Karen Miga, PhD, associate director of the University of California Santa Cruz Genomics Institute, and Adam Phillippy, PhD, senior investigator at the National Human Genome Research Institute, join Ankit Malhotra, PhD, Genomics Lead, Worldwide Public Sector, Amazon Web Services (AWS), to discuss how their team leveraged technological advancements to assemble the first complete human reference genome. The Telomere-to-Telomere (T2T) consortium is a collaboration of scientists across universities and government research institutions that aims to sequence and assemble unresolved regions of the human genome with the goal of accelerating genomics research across the board. Time Magazine has recognized Dr. Karen Miga and Dr. Adam Phillipy as part of The 100 Most Influential People of 2022 for their work on the Telomere-to-Telomere (T2T) consortium.

This Executive Conversation is one in a series of discussions held with thought leaders in healthcare and life sciences, where we seek to learn more about the impact of technological innovation and cloud computing on their industries.

Ankit Malhotra: Welcome. This is something I’ve been looking forward to. It’s exciting to discuss genomics and the recently completed human genome assembly with both of you. To get us started, can you please give us an overview of your roles at your respective organizations and your interest in genome mapping?

Karen Miga: I’m an assistant professor in the Biomolecular Engineering Department and an associate director at the Genomics Institute. I did my master’s with Evan Eichler when the Human Genome Project came out. As a result, I am very invested in the public effort of thinking deeply about the parts of our genome that were missing. I did my PhD with Hunt Willard, one of the world’s experts in satellite DNA and centromere biology. So, from day one I wanted to visualize these gaps that span human centromere regions and understand the biology of satellite DNA. Now, that is a central theme of my research group.

Adam Phillippy: I’m a senior investigator at the National Human Genome Research Institute, part of the National Institutes of Health. I started my career thinking I would be a software engineer, so my undergrad degree is in computer science. Halfway through, I was exposed to genomics through a summer internship and realized it’s a great application of computer science. For the last 20 years, I’ve been doing genomics, developing methods for the alignment, assembly, and analysis of genomes.

For the first decade of my career, I was doing microbial genomics because in the early 2000s sequencing was expensive and it was easier to sequence and assemble bacterial genomes. Shortly after I joined the NIH, I met Karen through a collaboration on ultra-long Nanopore sequencing, and we realized its power to finish genome assemblies. Therefore, we teamed up to complete the human genome and create a complete reference genome assembly that can be used as a representative example of a person’s genetic code.

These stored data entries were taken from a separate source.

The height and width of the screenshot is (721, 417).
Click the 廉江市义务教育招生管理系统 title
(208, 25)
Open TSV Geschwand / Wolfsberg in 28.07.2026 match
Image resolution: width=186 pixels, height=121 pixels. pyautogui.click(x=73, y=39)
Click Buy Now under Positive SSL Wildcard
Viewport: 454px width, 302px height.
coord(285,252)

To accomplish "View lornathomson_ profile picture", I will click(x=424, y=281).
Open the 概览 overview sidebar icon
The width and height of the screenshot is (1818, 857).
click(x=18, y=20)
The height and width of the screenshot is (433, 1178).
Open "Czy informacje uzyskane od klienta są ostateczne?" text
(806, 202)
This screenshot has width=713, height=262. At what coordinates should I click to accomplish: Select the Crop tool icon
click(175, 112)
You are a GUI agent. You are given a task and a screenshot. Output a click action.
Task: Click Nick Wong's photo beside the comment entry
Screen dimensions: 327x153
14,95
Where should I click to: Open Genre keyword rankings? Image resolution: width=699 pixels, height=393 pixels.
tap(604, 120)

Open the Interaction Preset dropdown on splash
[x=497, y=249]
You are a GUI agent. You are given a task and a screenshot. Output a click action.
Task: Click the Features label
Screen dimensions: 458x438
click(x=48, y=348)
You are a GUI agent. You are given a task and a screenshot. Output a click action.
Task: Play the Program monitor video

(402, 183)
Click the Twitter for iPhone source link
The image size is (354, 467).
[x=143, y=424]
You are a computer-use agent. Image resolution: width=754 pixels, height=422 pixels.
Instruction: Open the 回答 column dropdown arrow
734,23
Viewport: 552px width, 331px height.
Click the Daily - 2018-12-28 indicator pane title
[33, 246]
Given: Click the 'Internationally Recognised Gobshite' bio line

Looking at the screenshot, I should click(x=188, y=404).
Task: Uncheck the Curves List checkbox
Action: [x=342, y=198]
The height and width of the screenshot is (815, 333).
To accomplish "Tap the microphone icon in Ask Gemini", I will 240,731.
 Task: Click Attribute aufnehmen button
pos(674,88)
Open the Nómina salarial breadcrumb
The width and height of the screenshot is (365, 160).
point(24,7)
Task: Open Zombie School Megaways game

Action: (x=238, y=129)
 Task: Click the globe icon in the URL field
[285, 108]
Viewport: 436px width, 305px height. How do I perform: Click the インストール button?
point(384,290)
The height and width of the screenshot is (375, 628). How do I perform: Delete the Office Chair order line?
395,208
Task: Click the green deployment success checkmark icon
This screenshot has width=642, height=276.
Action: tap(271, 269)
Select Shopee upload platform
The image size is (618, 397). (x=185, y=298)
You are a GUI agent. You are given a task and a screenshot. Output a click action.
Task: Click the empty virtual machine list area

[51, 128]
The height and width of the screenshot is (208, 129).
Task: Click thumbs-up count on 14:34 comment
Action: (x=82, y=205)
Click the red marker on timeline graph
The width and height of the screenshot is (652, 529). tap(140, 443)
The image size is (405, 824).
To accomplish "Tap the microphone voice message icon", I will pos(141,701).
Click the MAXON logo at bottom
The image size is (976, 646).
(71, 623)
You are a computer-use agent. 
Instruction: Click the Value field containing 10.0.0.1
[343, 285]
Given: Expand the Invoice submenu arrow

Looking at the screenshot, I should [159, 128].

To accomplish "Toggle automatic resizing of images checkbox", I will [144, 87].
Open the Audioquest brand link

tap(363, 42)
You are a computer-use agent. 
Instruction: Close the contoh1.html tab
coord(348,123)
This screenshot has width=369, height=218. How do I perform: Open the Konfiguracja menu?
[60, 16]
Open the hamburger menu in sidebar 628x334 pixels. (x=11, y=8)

AM: The first human reference genome was published in 2001. Why are reference genomes important, and what was missing from the original published human genome?

AP: Reference genomes are powerful tools for several reasons. First, the annotation highlights the genes and their DNA patterns. Second, having a completed genome allows you to compare it to other genomes to understand their evolutionary relationship. Critically, nearly all genomics assays run today use a reference genome to accelerate mapping and alignment. It is a core foundation upon which genomics stands.

Many people didn’t realize that the original reference genome was not completely finished. Even many genomic researchers were unaware that their reference FASTA file has stretches of ‘N’s, representing missing regions. I don’t think they were intentionally omitted due to a lack of importance. But were omitted because until recently, it was difficult to sequence and assemble these regions because of limitations in sequencing and computational technology. I am happy that the Human Genome Project community understood the importance of “completing” the human genome reference and has continued to work on this important goal, and brought it to the forefront.

AM: Missing regions in the completed genome assembly are primarily large DNA repeats. Why are these repeats important, and what is their biological significance?

KM: To address that, I’d like to describe the broader structure of the genome first, for context. The genome is made up of both genes, that code for RNA, and large sections of non-RNA coding intergenic DNA. Historically these intergenic regions were underappreciated and referred to as ‘junk DNA’. These regions are highly repetitive making them difficult to sequence and assemble. In particular, there are large regions of our genome—often spanning millions of bases—that are enriched with repeats and are extremely gene-poor yet are known to span regions fundamental to life. For example, every time our cells divide, our genome must replicate and be partitioned equally. Any error in that process can lead to a genetic imbalance between cells, which can lead to cell death and cancers. Chromosome structures known as centromeres span regions that are extremely repeat-rich and represent some of the largest, most persistent gaps in our reference genome. Needless to say, fully understanding the genome requires us to understand these large repeating regions.

I think now that we have a more holistic view of what a genome looks like, we’ll be able to do analysis to add to our knowledge of chromosomes, and open new lines of research. We can explore what they do at the ground level in regulation, spatial organization, replication, and DNA repair. There are almost more questions than answers.

AM: Are there examples of the biological impact of these repetitive genomic regions?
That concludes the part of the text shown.